Work request: From the line below that contains "Where should I click to: Click the panel's" to the line that contains "Task: Open the 'Frequency to check' dropdown", repeat every line exactly, both ends included, and nothing else.

[The data Boundary: Start]

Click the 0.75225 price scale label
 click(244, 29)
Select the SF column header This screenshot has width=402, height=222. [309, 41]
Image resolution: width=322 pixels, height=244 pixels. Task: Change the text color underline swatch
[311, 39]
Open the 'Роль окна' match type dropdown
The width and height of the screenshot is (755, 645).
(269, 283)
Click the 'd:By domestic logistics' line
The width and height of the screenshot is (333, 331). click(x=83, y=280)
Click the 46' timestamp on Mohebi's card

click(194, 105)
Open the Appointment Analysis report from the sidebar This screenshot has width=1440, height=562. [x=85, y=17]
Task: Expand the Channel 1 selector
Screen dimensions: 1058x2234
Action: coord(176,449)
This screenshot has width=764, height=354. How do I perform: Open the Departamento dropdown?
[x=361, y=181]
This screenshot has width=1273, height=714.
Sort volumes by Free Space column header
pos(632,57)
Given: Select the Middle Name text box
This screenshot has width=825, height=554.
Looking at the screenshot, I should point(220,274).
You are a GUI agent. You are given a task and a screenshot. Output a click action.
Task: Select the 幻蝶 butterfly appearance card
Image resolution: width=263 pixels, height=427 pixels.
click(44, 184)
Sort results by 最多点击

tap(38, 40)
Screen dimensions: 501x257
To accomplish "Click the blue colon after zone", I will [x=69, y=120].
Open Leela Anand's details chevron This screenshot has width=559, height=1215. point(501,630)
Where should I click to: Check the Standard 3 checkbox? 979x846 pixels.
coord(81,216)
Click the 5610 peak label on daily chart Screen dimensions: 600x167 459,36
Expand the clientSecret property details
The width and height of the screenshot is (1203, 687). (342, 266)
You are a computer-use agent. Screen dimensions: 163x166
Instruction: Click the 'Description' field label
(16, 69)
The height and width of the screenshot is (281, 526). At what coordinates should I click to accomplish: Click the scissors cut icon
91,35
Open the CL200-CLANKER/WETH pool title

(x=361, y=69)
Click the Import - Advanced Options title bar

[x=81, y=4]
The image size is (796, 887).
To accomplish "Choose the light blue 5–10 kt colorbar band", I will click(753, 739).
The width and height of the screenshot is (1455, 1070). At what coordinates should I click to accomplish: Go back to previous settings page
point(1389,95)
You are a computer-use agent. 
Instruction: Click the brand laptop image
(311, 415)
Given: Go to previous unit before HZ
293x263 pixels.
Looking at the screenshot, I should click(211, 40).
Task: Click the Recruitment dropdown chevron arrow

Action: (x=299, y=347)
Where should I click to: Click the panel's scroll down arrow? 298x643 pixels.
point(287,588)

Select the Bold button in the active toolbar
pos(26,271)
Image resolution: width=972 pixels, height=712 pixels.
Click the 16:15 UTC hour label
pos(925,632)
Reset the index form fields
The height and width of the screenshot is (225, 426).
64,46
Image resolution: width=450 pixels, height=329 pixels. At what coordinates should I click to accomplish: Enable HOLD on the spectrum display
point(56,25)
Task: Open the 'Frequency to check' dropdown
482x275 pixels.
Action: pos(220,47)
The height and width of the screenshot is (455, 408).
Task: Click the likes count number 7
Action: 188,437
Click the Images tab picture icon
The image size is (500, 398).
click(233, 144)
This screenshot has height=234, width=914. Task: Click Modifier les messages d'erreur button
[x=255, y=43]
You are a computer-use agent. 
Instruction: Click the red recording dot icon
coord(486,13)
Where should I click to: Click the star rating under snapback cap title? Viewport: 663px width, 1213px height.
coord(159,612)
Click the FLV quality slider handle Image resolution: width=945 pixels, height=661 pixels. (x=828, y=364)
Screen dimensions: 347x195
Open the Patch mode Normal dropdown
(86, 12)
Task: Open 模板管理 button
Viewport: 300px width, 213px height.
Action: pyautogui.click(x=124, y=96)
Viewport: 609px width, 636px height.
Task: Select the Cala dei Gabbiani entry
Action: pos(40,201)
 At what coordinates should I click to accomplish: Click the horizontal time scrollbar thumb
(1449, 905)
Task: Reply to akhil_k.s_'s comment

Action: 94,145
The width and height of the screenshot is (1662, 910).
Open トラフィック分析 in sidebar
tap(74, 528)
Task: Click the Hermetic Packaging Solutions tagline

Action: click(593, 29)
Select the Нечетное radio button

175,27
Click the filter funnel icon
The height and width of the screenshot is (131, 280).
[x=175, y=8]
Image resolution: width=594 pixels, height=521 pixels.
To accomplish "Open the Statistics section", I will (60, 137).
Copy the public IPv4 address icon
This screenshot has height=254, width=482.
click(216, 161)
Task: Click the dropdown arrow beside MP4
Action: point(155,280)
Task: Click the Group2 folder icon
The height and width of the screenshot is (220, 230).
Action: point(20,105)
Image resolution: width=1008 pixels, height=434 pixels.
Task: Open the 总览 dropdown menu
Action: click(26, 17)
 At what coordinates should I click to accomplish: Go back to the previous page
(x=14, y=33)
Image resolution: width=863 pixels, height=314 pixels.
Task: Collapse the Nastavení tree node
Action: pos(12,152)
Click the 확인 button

[The data Boundary: End]

Finished task:
Where should I click to: Click the panel's scroll down arrow? 298x643 pixels.
point(287,588)

Select the Bold button in the active toolbar
pos(26,271)
Image resolution: width=972 pixels, height=712 pixels.
Click the 16:15 UTC hour label
pos(925,632)
Reset the index form fields
The height and width of the screenshot is (225, 426).
64,46
Image resolution: width=450 pixels, height=329 pixels. At what coordinates should I click to accomplish: Enable HOLD on the spectrum display
point(56,25)
Task: Open the 'Frequency to check' dropdown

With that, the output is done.